Je propose aujourd’hui cet extrait à votre lecture parce que la ville de Marioupol est sous les bombes, parce que la ville d’Odessa semble le prochain objectif des troupes russes, parce qu’Odessa, c’est à 60 km de la plus proche frontière de la Moldavie, à 200 km de la capitale de la Moldavie, à 300 km de la plus proche ville roumaine, Galati, ma ville d’adoption, ville de l’Union européenne, ville jumelée avec Pessac (agglomération de Bordeaux).

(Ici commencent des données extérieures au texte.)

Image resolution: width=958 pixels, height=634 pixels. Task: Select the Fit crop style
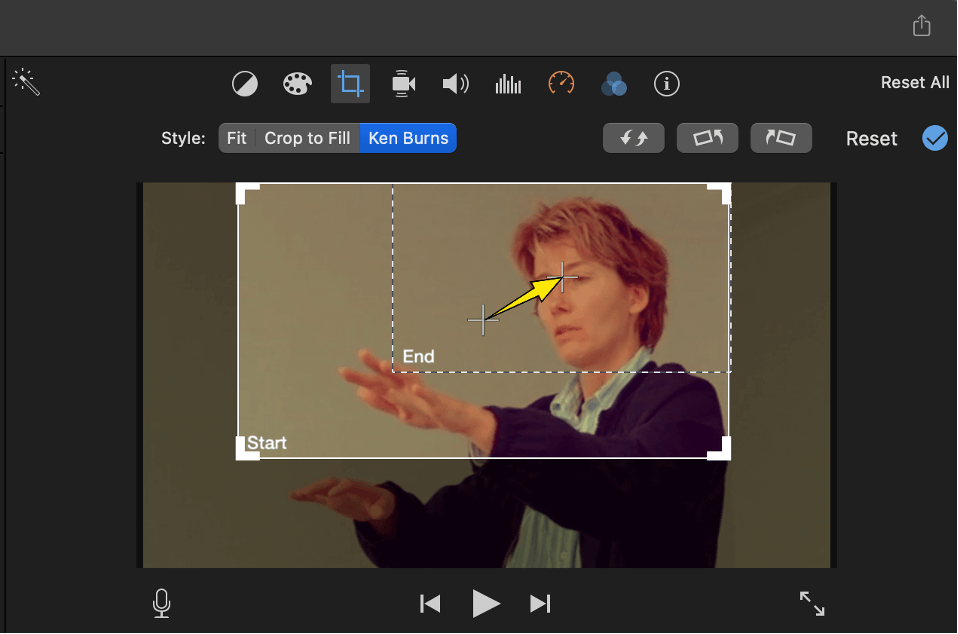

Mais surtout parce que la réponse universelle à ce conflit est et sera l’intelligence par la culture et l’échange, après le bruit des armes, car il faudra se retrouver. 

Nicoleta Esinencu : 

« …et aujourd’hui le même professeur dit

dans le processus de résolution du conflit de transnistrie

la moldavie compte beaucoup

sur l’aide de l’amérique et de l’otan

pour l’intégration dans l’ue la moldavie

compte beaucoup sur l’aide de la russie

et brusquement

tout le monde descend dans la rue

et certains

se couchent sous les tanks

d’autres observent de derrière les rideaux

et craignent d’être vus

d’autres lancent des pierres

à leurs fenêtres

des pierres qui sont transportées

et déposées au centre ville

par les ambulances

qui ne répondent plus

à aucun appel d’urgence

et brusquement

certaines frontières se ferment

et brusquement

d’autres frontières

s’ouvrent

et quelqu’un

fonde le club des « casseurs de gueules »

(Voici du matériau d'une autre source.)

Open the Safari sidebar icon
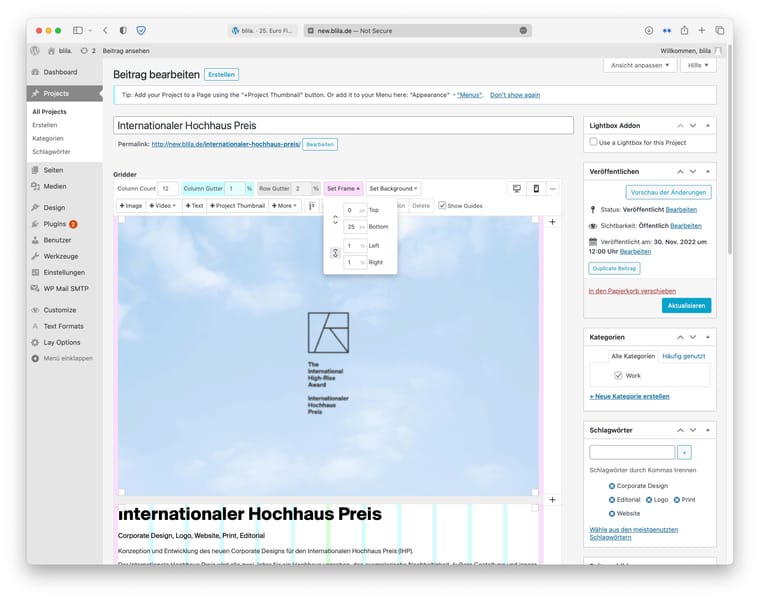Image resolution: width=760 pixels, height=600 pixels. point(77,31)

des garçons jeunes et solides

qui traînent le soir après neuf heures

dans les allées et dans les quartiers

en demandant une cigarette

en attendant une réponse en russe

et qui en plus de se faire un but de leur casser la gueule

avaient aussi celui de leur prendre leur porte monnaie

et pendant ce temps d’autres

écrivent sur toutes les clôtures

de la ville

[…]

et tout aussi brusquement toutes les rues changent de nom

les trains changent de destination

les gens changent de passeport

les russes deviennent ennemis

les moldaves roumains

les roubles deviennent des coupons

les coupons deviennent des lei

les communistes deviennent des démocrates

les camarades deviennent messieurs

la milice devient police

et tous deviennent chrétiens

les américains deviennent amis

surtout si tu trouves un, un pigeon

égaré en moldavie

et que tu lui prends au lieu de 1 leu

100 lei

parce que de toute façon il ne pige rien

et pourquoi  ne pas en profiter alors

les billets se ressemblent tant

et ce n’est pas ta faute

et ensuite tu l’invites à prendre une bière

une bière que bien sûr il paiera

et encore

tous deviennent libres

et tout devient

guerre

et les jeans deviennent des jeans déchirés

alors que quelqu’un disait que les jeans véritables

ne peuvent être déchirés

et maman dit à papa

nous devons acheter aux enfants

une paire de jeans neufs

tu ne les vois pas comment ils se promènent les pauvres

avec des jeans déchirés

la guerre

dont je ne me souviens que d’une chose

une chose que je ne comprenais pas

pourquoi il arrive que

les moldaves meurent en combattant du côté des russes

et les russes meurent en combattant du côté des moldaves

dans ce cas pourquoi la guerre

et depuis lors papa n’est plus jamais allé à la mer

et depuis lors maman n’est plus jamais allée à la mer

et mon frère s’est marié en ukraine

et il est parti […] »

Dans le même recueil, il y a aussi entre autres Andrzej Stasiuk et Attila Bartis, Katia Petrovskaia et aussi Mircea Cartarescu, avec son merveilleux texte Pontus Axeinos. Rendez-vous demain.